Lockdown” works. The UK was one of the first countries to experience the more transmissible B.117 variant; and it caused a dramatic increase in cases in December and January (exacerbated by Christmas and New Year mixing). Lockdown has driven the case numbers down.

But we are all tired of locking down. We want to see our friends and our relatives. And the big hope of getting there is vaccination.

But will vaccines deliver this? In order to maintain the burden of Covid-19 disease at a tolerable level we need to get the effective R number (Rt) below 1, and keep it there.

Anything else will mean an exponential increase in case numbers, disease in those who are unvaccinated or inadequately protected through vaccine or previous illness, massive amounts of viral replication, and an increased risk of mutations potentially leading to more virulent forms or transmissible forms of the disease, and very likely leading to the generation of viral escape variants, against which current vaccines are ineffective.

Will vaccines do enable us to get Rt below 1 without other restrictions?

The answer is – they might. With the original variant, R0 was about 3. With the more transmissible variants, it could be up to 5, maybe even more. For vaccine-induced herd immunity to work, you need more than all-but-one in (the R0 number) to be immune, unable to be infected and transmit the disease – more than 2 in 3 for the original variant, more than 4 in five for the more transmissible variants… And the vaccine is unlikely to be 100% effective at preventing infection and transmission, so the proportion of the population we’d have to vaccinate is likely to be well over 90%. We don’t even know, yet, whether we will be able to vaccinate enough people to get the proportion of the population that has sufficient to be unable to be infected and transmit the disease high enough to keep Rt below 1 through vaccination alone: you can’t vaccinate more than 100% of the population. If the proportion you need to be unable to be infected and transmit the disease is greater than the proportion in whom the vaccine can induce this level of immunity, vaccination alone will never be able to keep Rt below 1.

What is clear, is that the proportion of the population that we will need to vaccinate to do this (if it can be done at all) will be high. And it needs to include everybody who would be able to be infected and transmit the disease.
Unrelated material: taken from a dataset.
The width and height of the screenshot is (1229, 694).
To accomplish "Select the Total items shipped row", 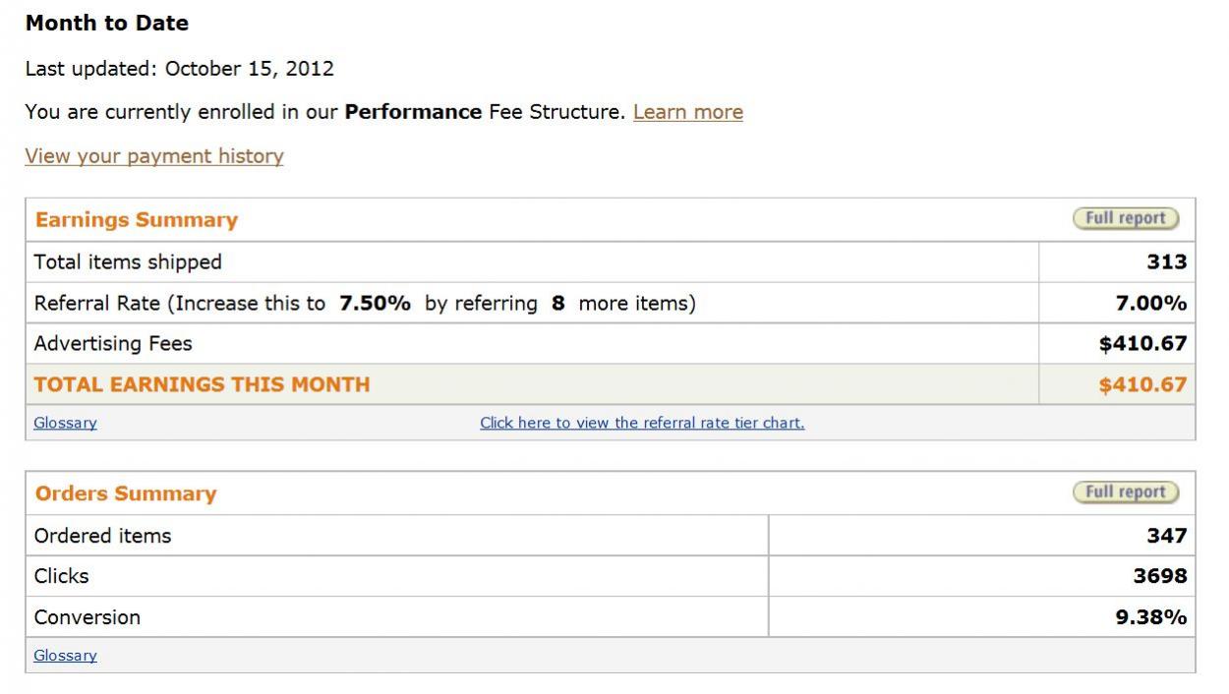I will tap(611, 262).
There is now ample evidence that children can be infected and infectious. They are much less likely to be symptomatic, or to have serious disease; and they (particularly younger children) may be less likely to be infectious. (This fits with transmission being via aerosols – the same applies to TB.) But if we are to reach herd immunity through vaccination, we will definitely need to vaccinate everybody who might be infectious, and that will include children.

In terms of priorities, older children will be a higher priority, because they are more likely to infect others. This is both because they are larger, more adult-like, and therefore more likely to transmit the disease to those that they meet; and because they generally mix with more people than younger children, and therefore have more opportunities to infect others.

But, given the difficulty of getting enough people immune through vaccination to keep Rt below one without restrictions on contact, we will almost certainly need to vaccinate all children.

One ray of hope is that reinfection or infections after having been vaccinated are likely to be much less severe than primary infection: the partial immunity acquired will “attenuate” the severity of the illness. But we will still need to get and keep Rt below 1.

Prof Saul Faust

Multiple research groups worldwide are still collecting data on vaccines in teenagers and children and the results may come through at different times throughout the year. The MHRA will not yet have enough data on teenagers and children to give approval for any one vaccine, and it’s likely more than one trial will be needed before approval for use in under 18’s is given.

It is also unlikely that JCVI would implement a programme for teenagers or younger children without this approval unless there was immediate concern about increases in transmission in the UK of a new variant for which immunising young people was considered essential. This is itself less likely over the summer months.